WHAT YOU NEED TO KNOW:
- Soon, racially-based and bogus 911 calls will be unlawful in San Francisco under the CAREN Act.
- The bill aims to make it illegal for anyone to call police officers because of discriminatory reasons such as ethnicity, race, and sexual orientation.
- CAREN Act will still undergo a public hearing first, and once signed by the city mayor, it will take 30 more days to take effect.
A San Francisco lawmaker proposed a bill this week that would make fake and racially motivated 911 calls illegal. A supervisor’s board member, Shamann Walton, presented the Caution Against Racially Exploitative Non-Emergencies Act, known as the CAREN Act, during a conference on Tuesday.
The abbreviation for the legislation is about “Karens,” the popular term in social media, which refers to white women who went against Black or people of color in everyday things.
The latest incidences include the white woman who seeks police help after she was asked to move and leash her canine by a Black man in New York’s Central Park.

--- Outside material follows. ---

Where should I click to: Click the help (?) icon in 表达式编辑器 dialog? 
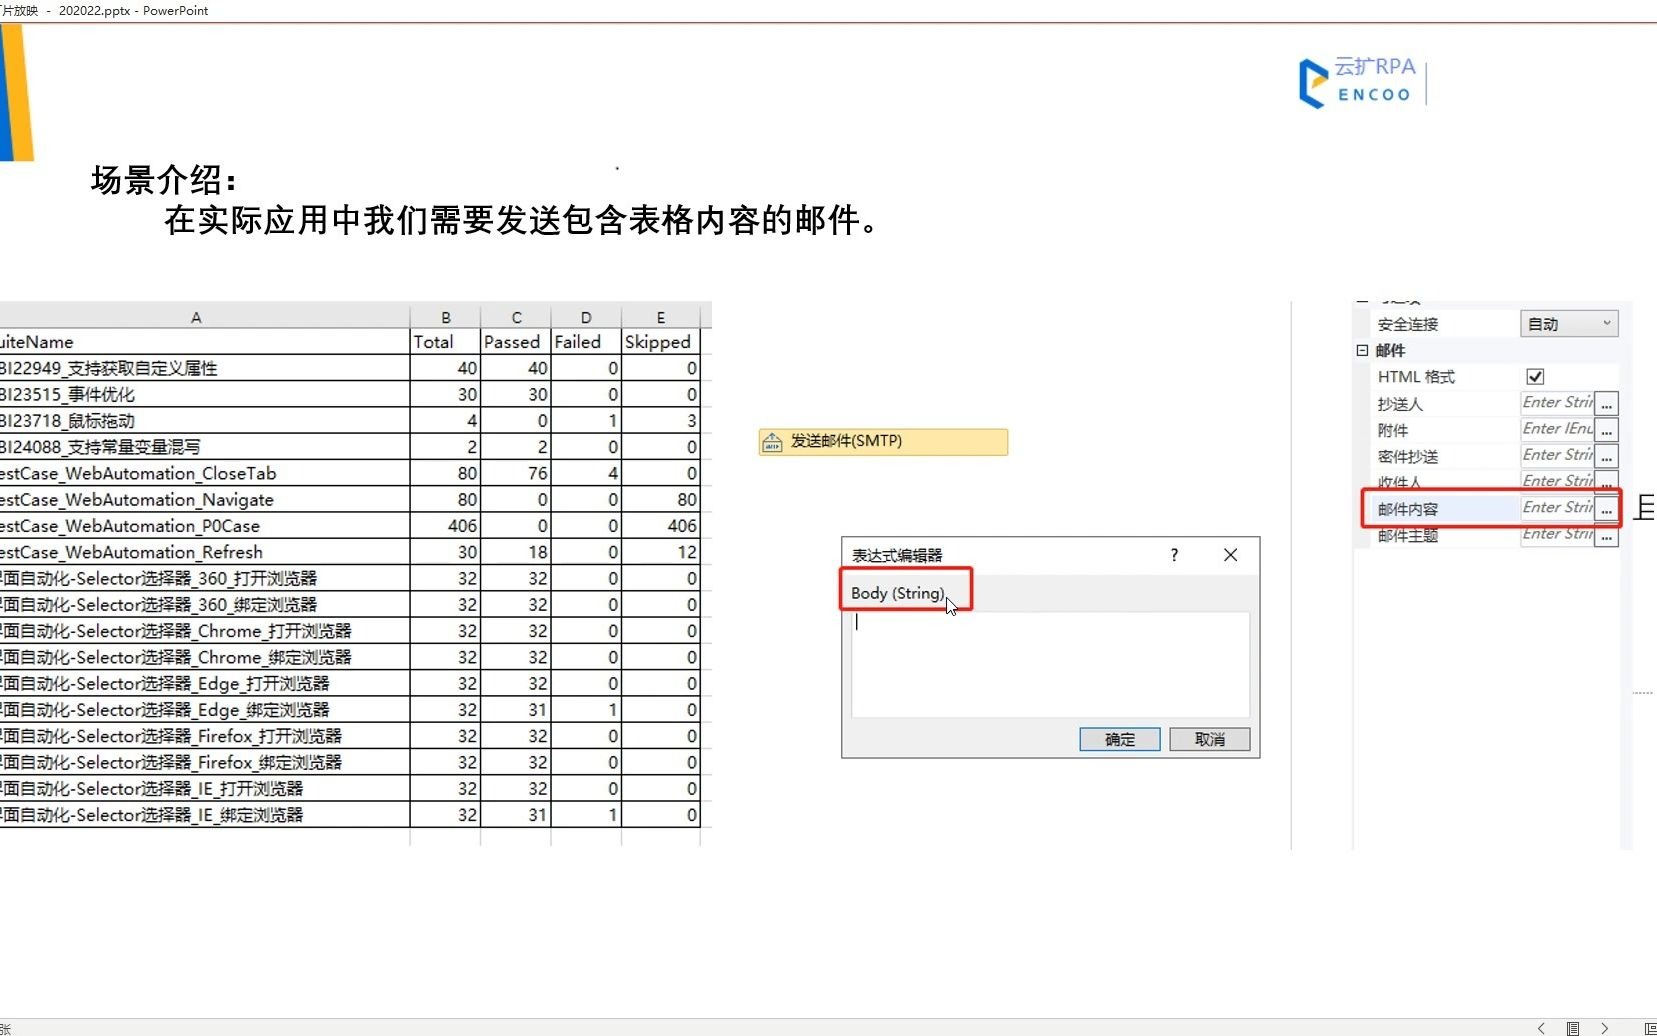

Another one is the white couple who threatened a Filipino-American man for inscribing Black Lives Matter message with chalk outside his San Francisco home.

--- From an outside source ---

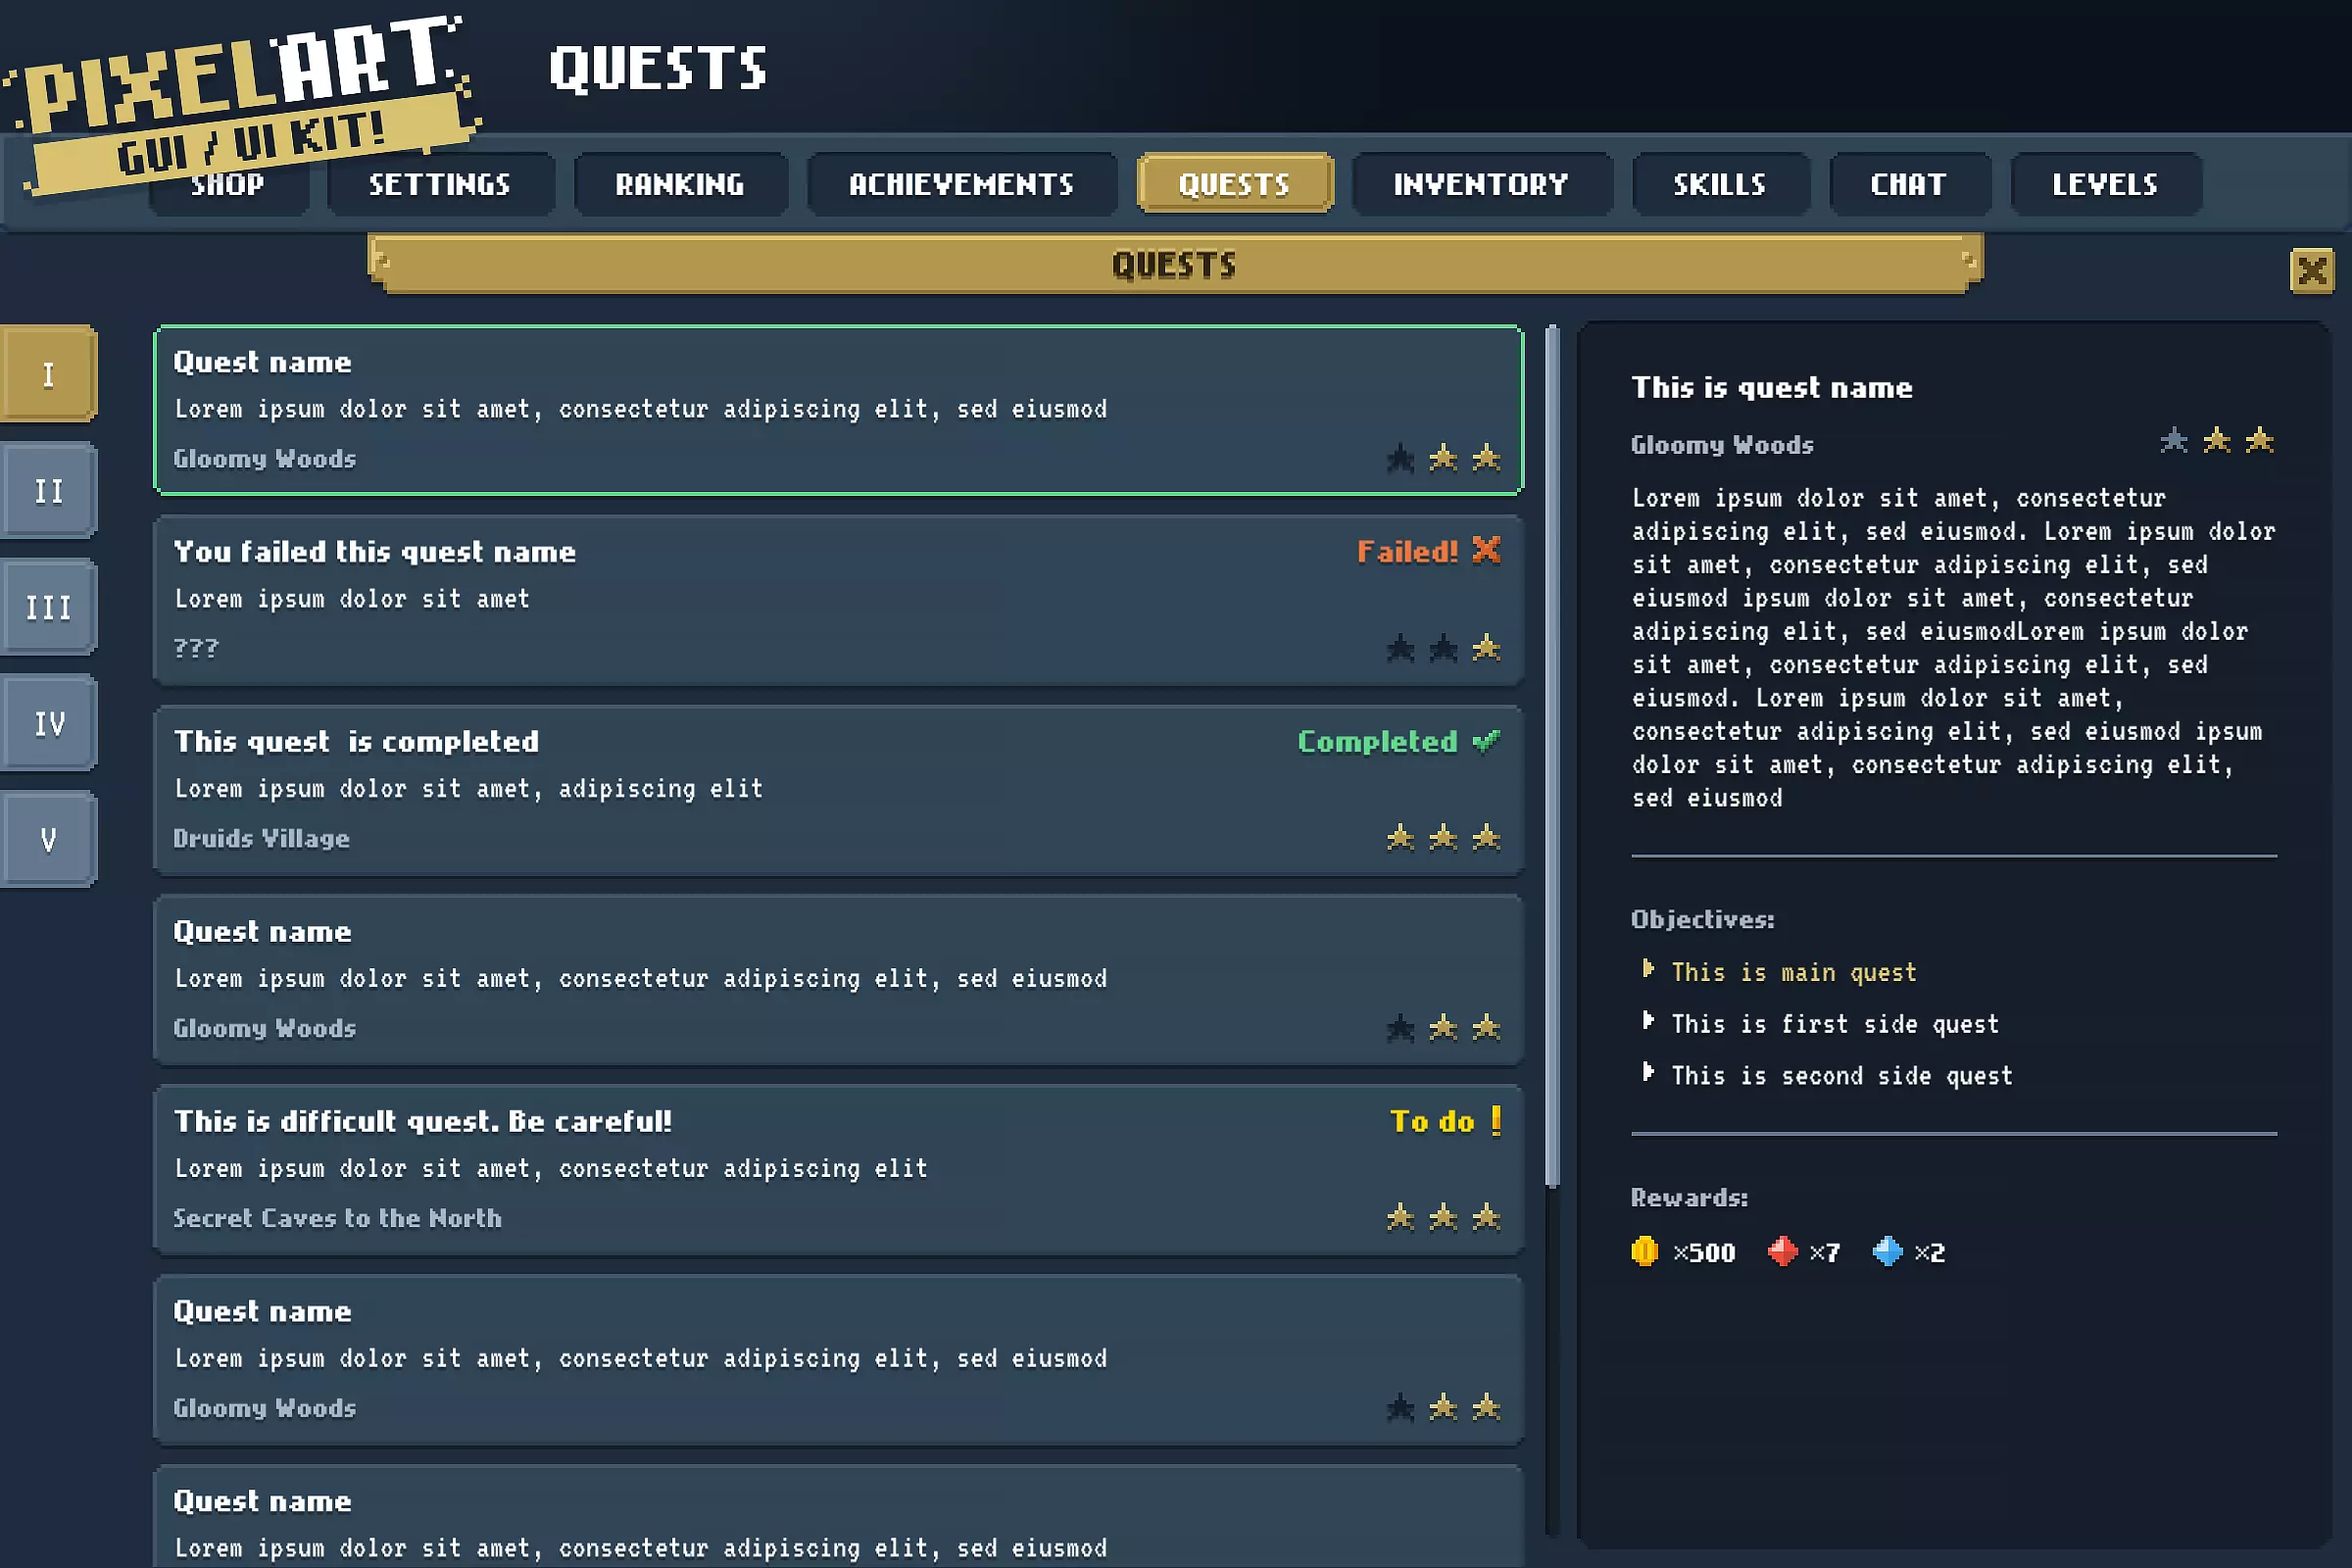Select chapter II side button
Viewport: 2352px width, 1568px height.
tap(48, 491)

“The CAREN Act will make it unlawful for an individual to contact law enforcement solely to discriminate on the basis of a person’s race, ethnicity, religious affiliation, gender, sexual orientation, or gender identity,” Walton said in a statement.

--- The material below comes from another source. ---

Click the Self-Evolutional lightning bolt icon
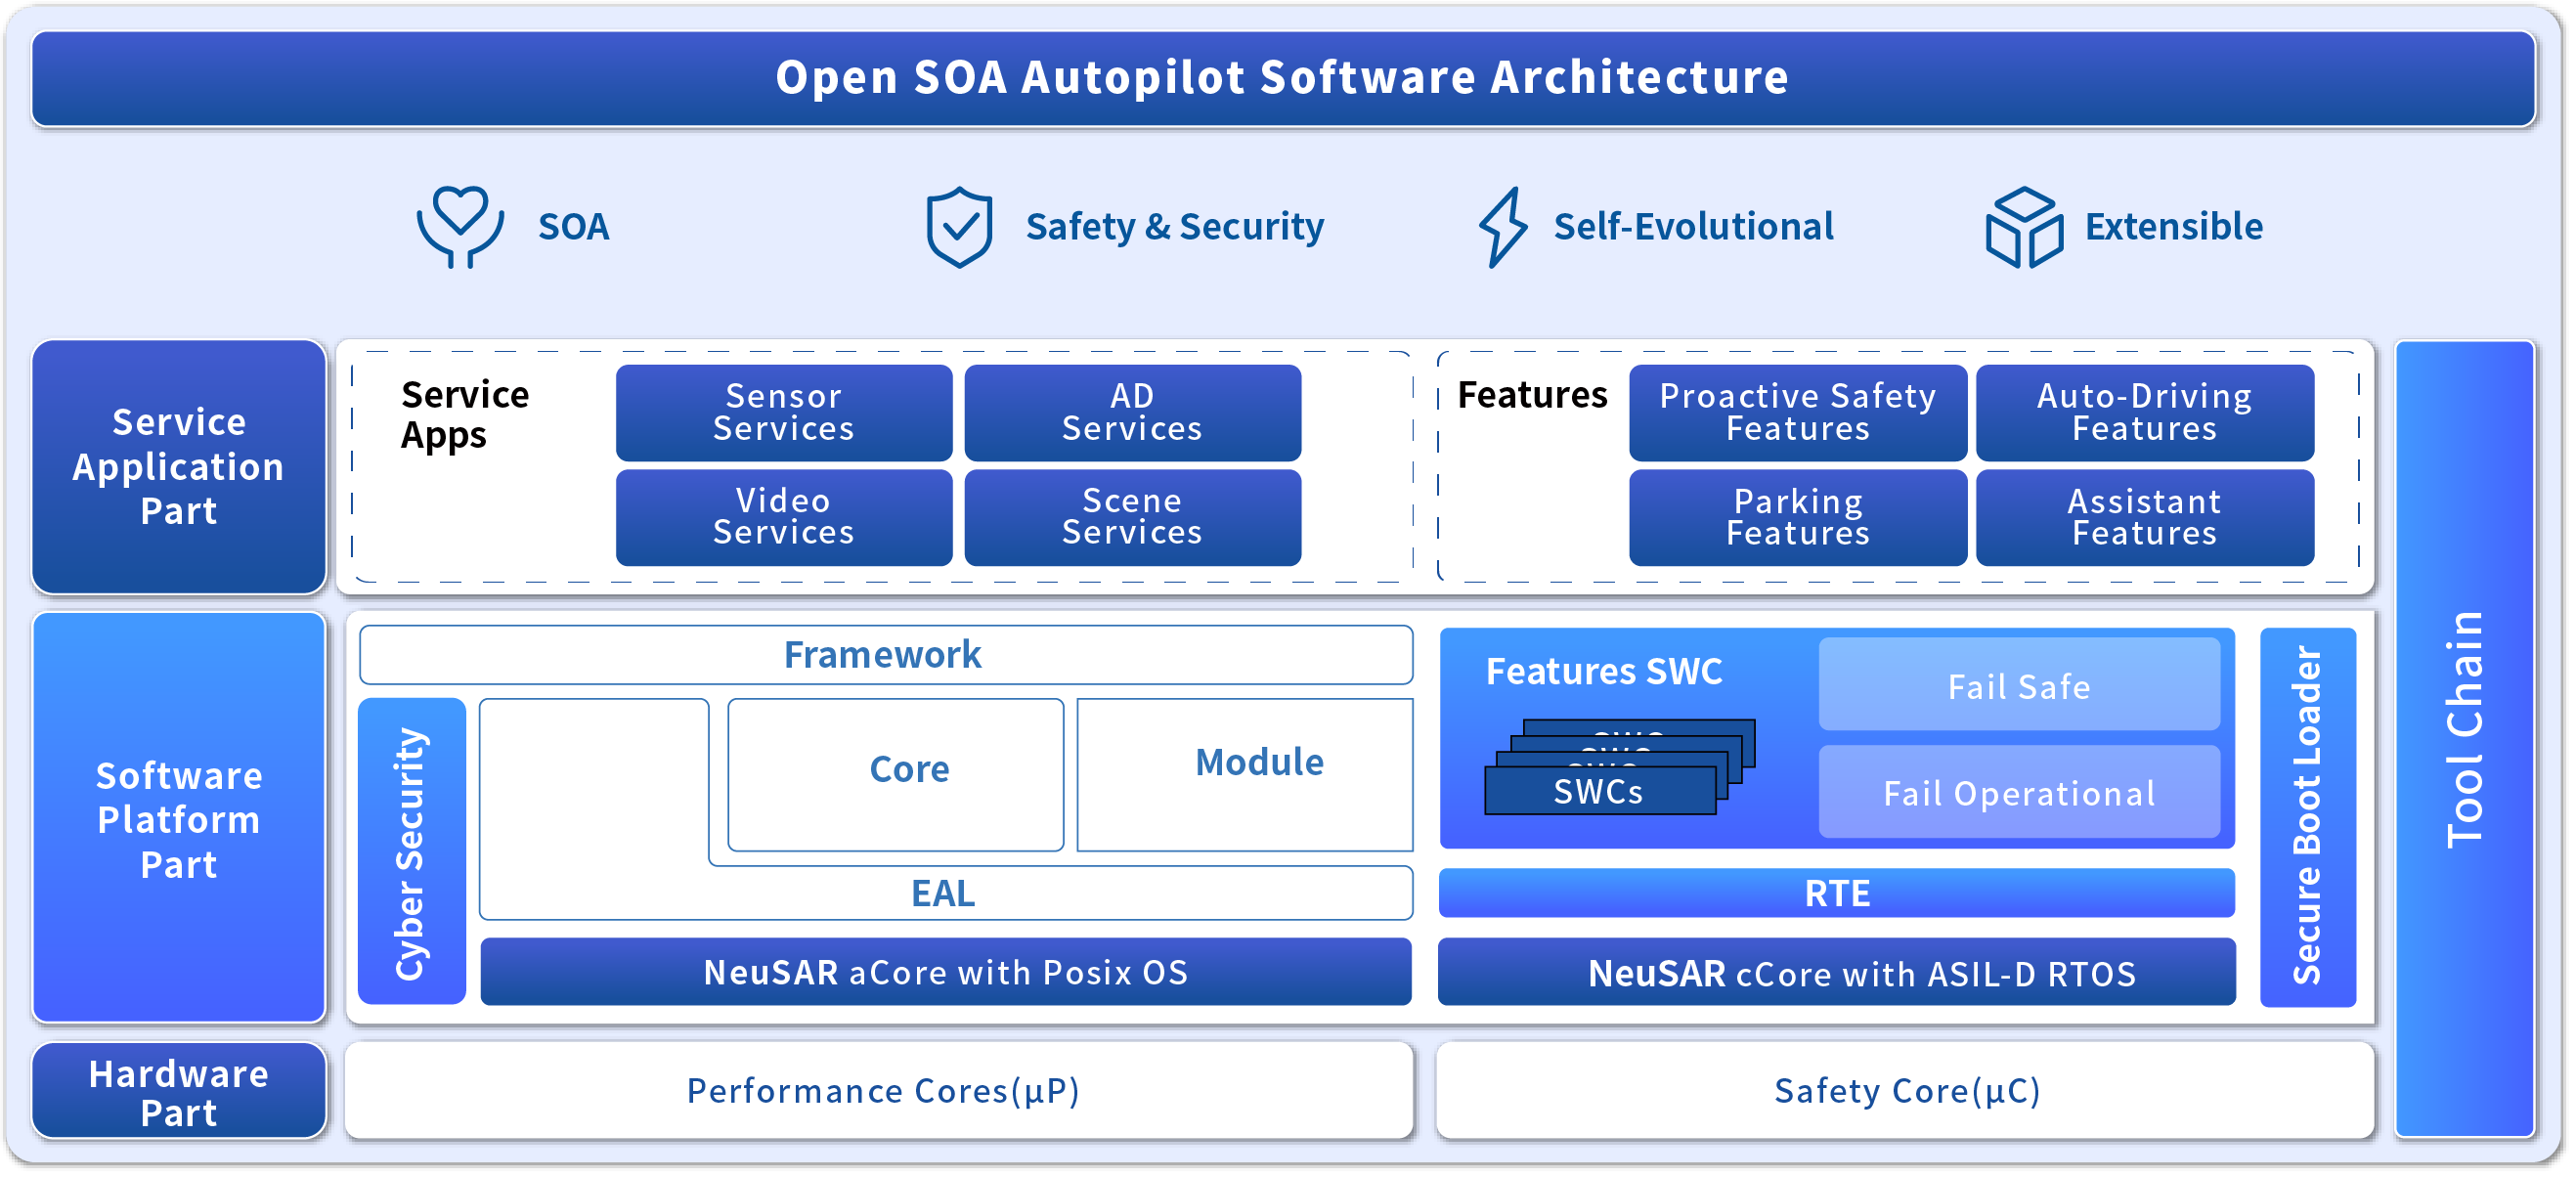This screenshot has height=1177, width=2576. [1502, 227]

The proposal would be complementary to another bill by the state of California Assemblyman Rob Bonta to make prejudiced 911 calls a crime of hate.
Bonta stressed that if someone is scared of a Black family doing regular things such as having a barbecue in the park, a man jogging regularly on the bike lane, or a park staffer requesting someone to observe regulations, and the reaction was to call the police immediately, the actual problem is that someone’s personal bias.
Existing California law says false police reports are felony or misdemeanor offenses. The specific details included in the CAREN Act, however, were not part of the current legislation.
Some Twitter observers, though, such as actress Yvette Nicole Brown, find the bill’s name amusing.
Other users, including former San Francisco mayoral candidate Richie Greenberg, criticized the name. He thinks the name was ridiculous, along with many other jokes about corruption and vagrancy in San Francisco.
The bill’s press lease implies that under Bonta’s Assembly Bill 1550, the calls made in 911 that fall under the indicated list will be categorized as hate crimes. The caller may also be charged for up to $10,000 in recompenses.
Those who will violate the CAREN Act would be charged with at least $1,000.
Following a 30-day hold, the CAREN Act will have a hearing at the Public Safety and Neighborhood Services Committee. Should it be ratified into law by San Francisco Mayor London Breed, 30 more days will be required for it to take effect.